- Emblem of the People's Democratic Republic of Ethiopia

Type
- Type: Unicameral

History
- Established: 22 February 1987
- Disbanded: 28 May 1991
- Preceded by: Imperial Parliament
- Succeeded by: Council of Representatives

Structure
- Seats: 835
- Political groups: Workers' Party of Ethiopia: 795 seats Independents: 40 seats
- Length of term: 5 years

Elections
- Voting system: First-past-the-post
- Last election: 14 June 1987

Meeting place
- Shengo Hall, Addis Ababa, Ethiopia

Constitution
- 1987 Constitution of Ethiopia

= National Shengo =

Former legislature of Ethiopia (1987–1991)

The National Shengo (ብሔራዊ ሸንጎ, lit. 'National Congress' or 'National Assembly') was the highest organ of state power of the People's Democratic Republic of Ethiopia (PDRE) from 1987 to 1991.

==Overview==
The Shengo was established on 22 February 1987, three weeks after a national referendum approved a new constitution making Ethiopia a one-party socialist state under the leadership of the Communist Workers' Party of Ethiopia (WPE). The Shengo's 835 members were elected to five-year terms in the 30 June 1987 general elections, in which the WPE won 795 seats and pro-WPE independents won the remaining 40 seats. The Shengo became the highest organ of state power in the newly formed PDRE when it convened for the first time on 9 September 1987.

Executive power was vested in the president, elected by the Shengo for a five-year term, and a cabinet also appointed by the Shengo. The president was the ex officio chairman of the Council of State, the country's supreme executive body. The Council of State was formally defined as a permanent standing body of the National Shengo. It acted for the legislature between sessions (in practice, for most of the year), during which it was empowered to issue "special decrees" in lieu of law. If such decrees did not get the consent of the Shengo at its next session, they were considered revoked. Actual power, however, rested in the WPE—and particularly with Mengistu Haile Mariam, who served as both president of the republic and general secretary of the WPE.

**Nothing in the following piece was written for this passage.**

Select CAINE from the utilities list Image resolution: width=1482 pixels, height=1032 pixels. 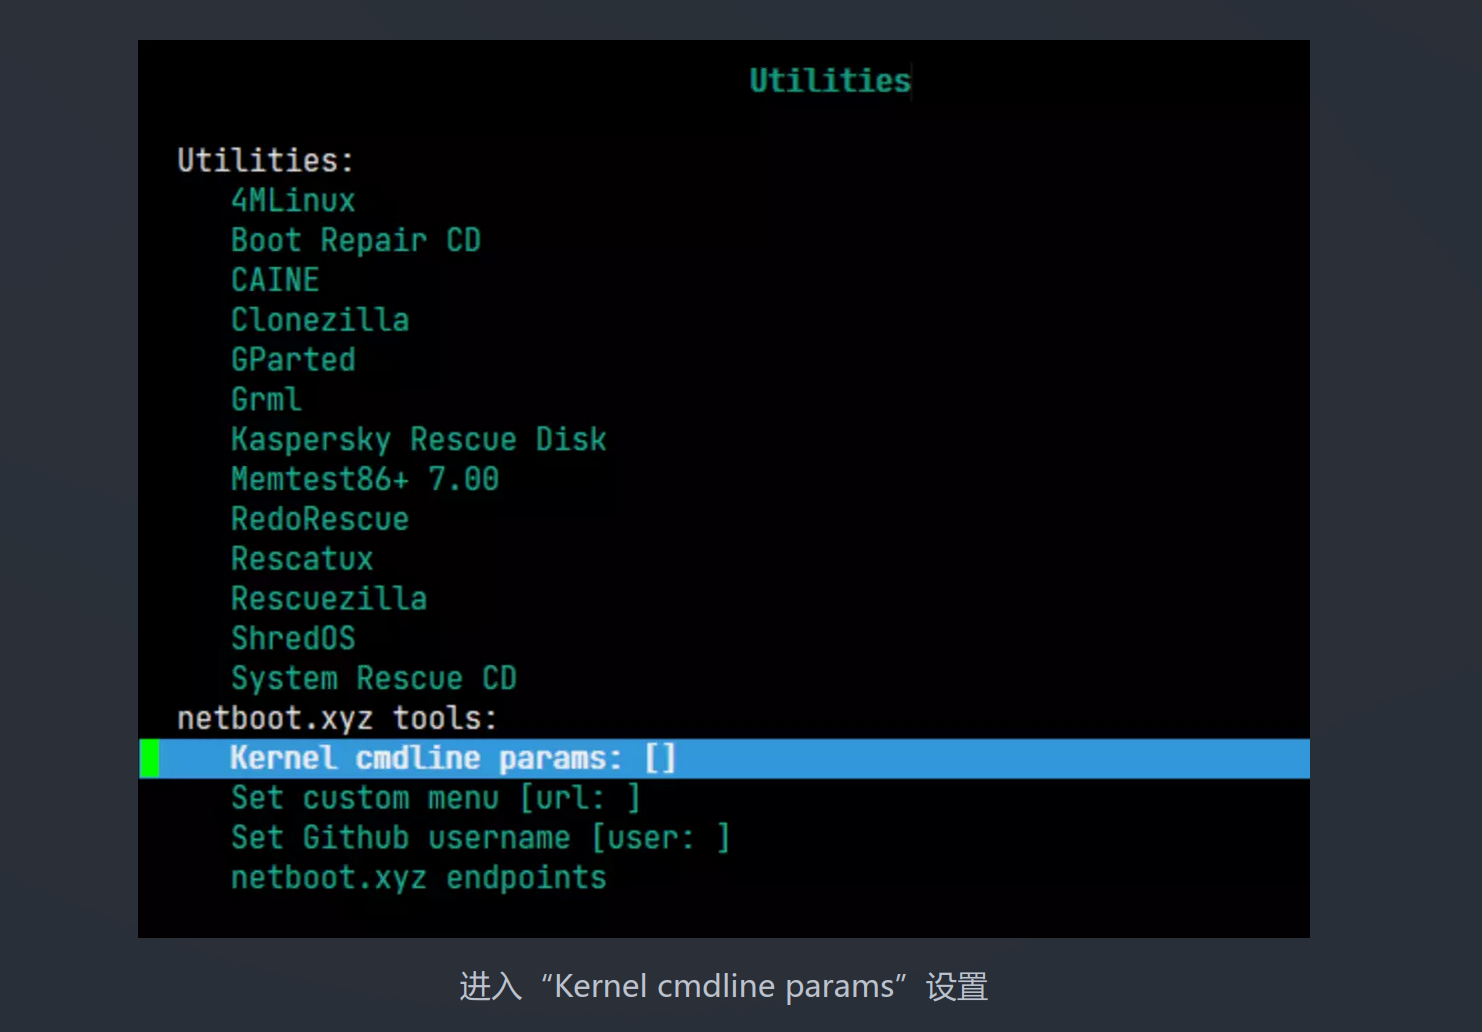tap(275, 280)
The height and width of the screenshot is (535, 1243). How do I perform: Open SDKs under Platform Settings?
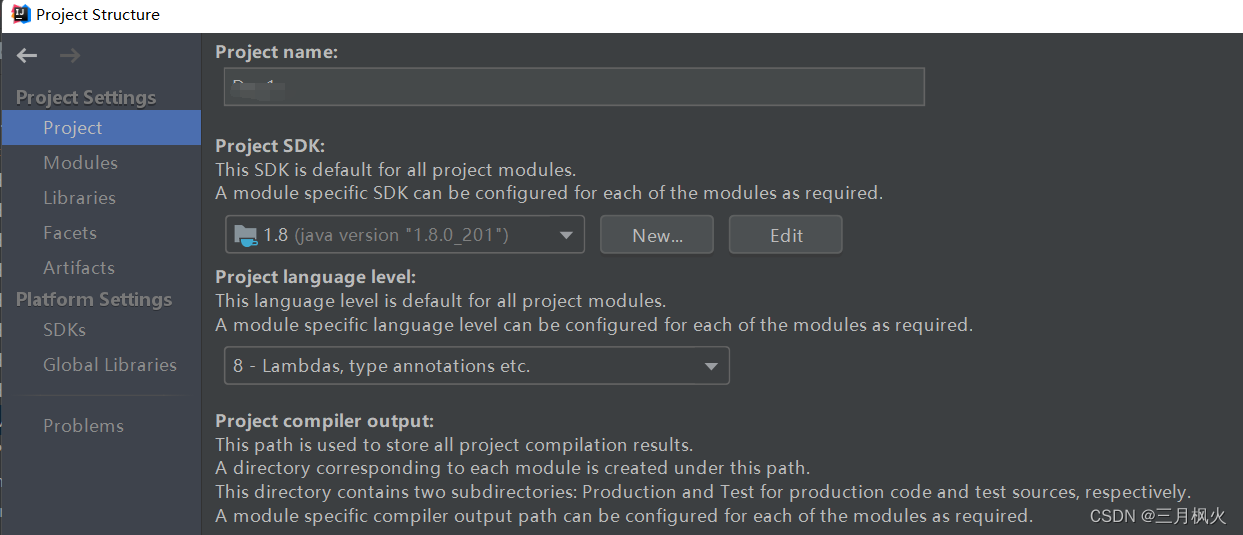click(64, 330)
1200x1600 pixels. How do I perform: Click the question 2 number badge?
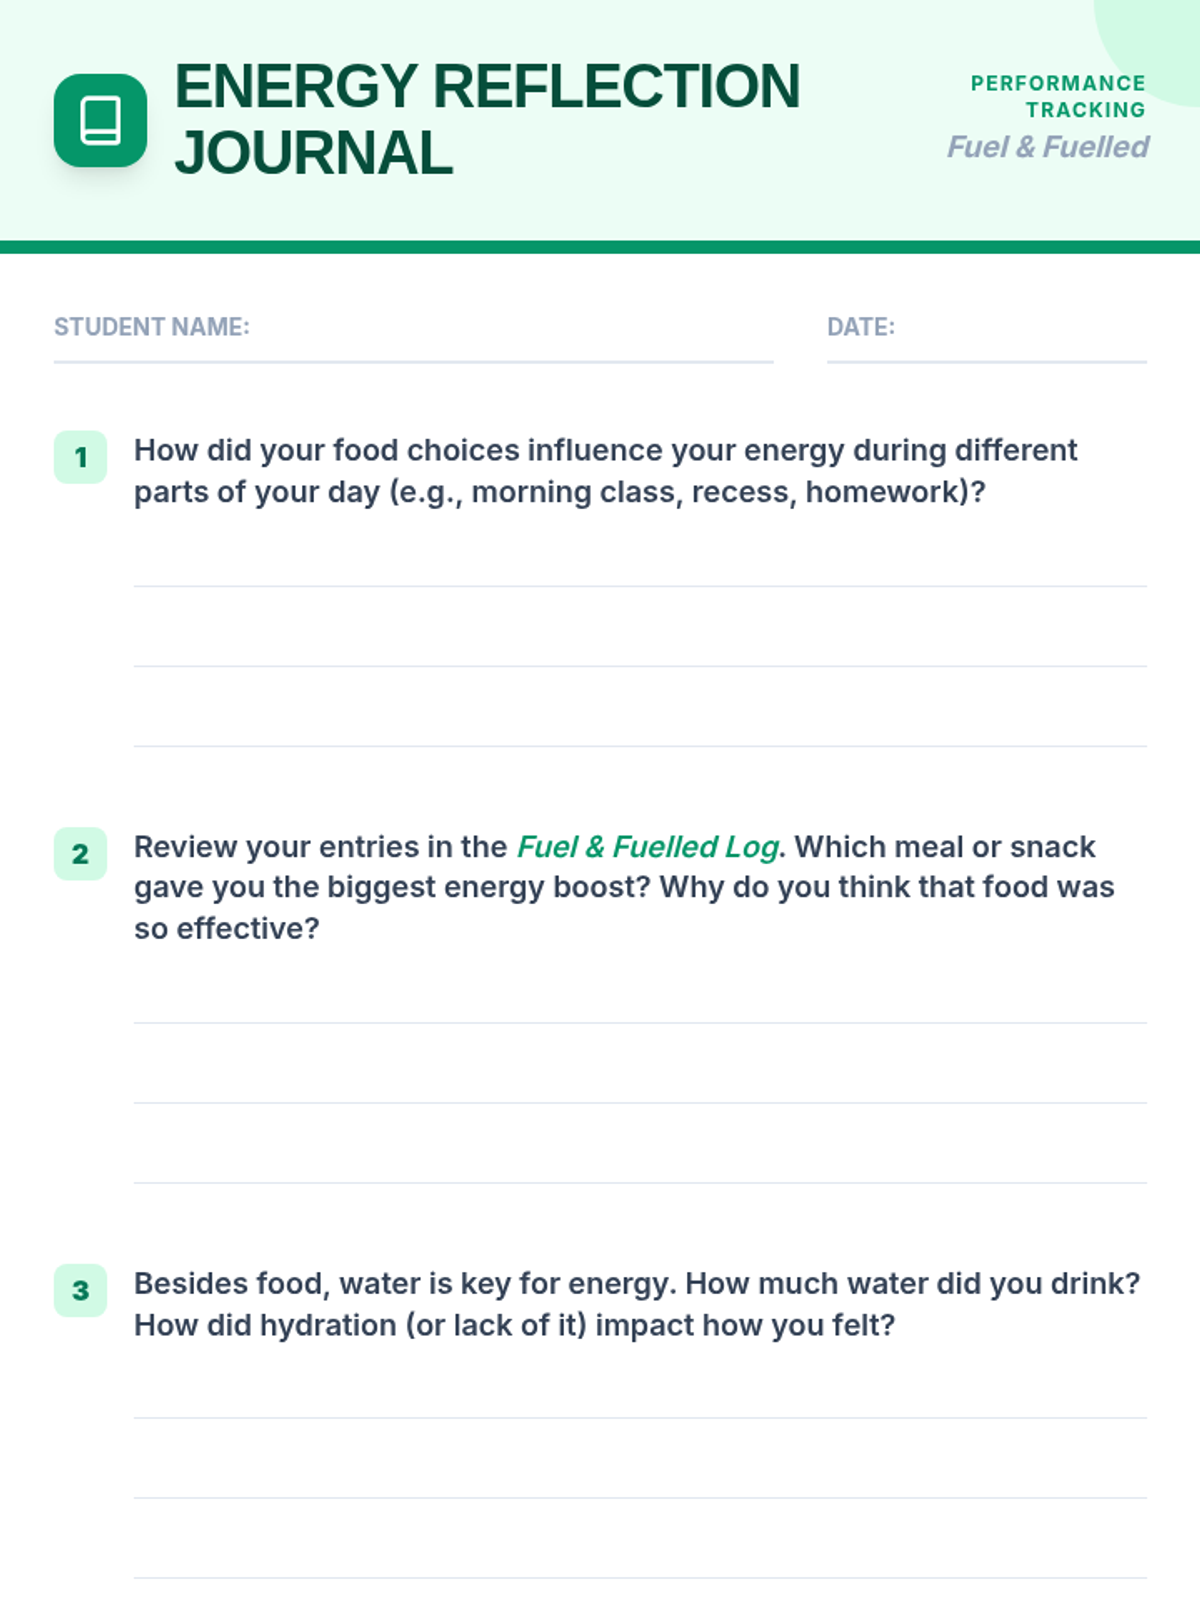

On paper, the National Shengo was vested with great lawmaking and oversight powers. It had the right to act on "any national issue," and all national officials were nominally subordinate to it. Members of the Shengo had the right to ask questions of mass organizations and state organs to which they were required to respond. In practice, as with other Communist legislatures, the principles of democratic centralism reduced the Shengo to merely a rubber stamp for decisions already made by Mengistu and the WPE Politburo.

For example, while Mengistu was required to submit his nominations for cabinet ministers, Supreme Court justices and members of the executive staff for approval by the Shengo, this approval was almost always a formality. Additionally, the Shengo's nominal power of veto over the Council of State's "special decrees" was rarely exercised, meaning these decrees de facto had the force of law.

==Abolition==
In May 1991, with the Ethiopian People's Revolutionary Democratic Front (EPRDF) closing in on Addis Ababa, Mengistu fled into exile. His government only survived him for a week before the EPRDF took the capital. The EPRDF immediately disbanded the Workers' Party and the Shengo. In July the Transitional Government of Ethiopia was formed.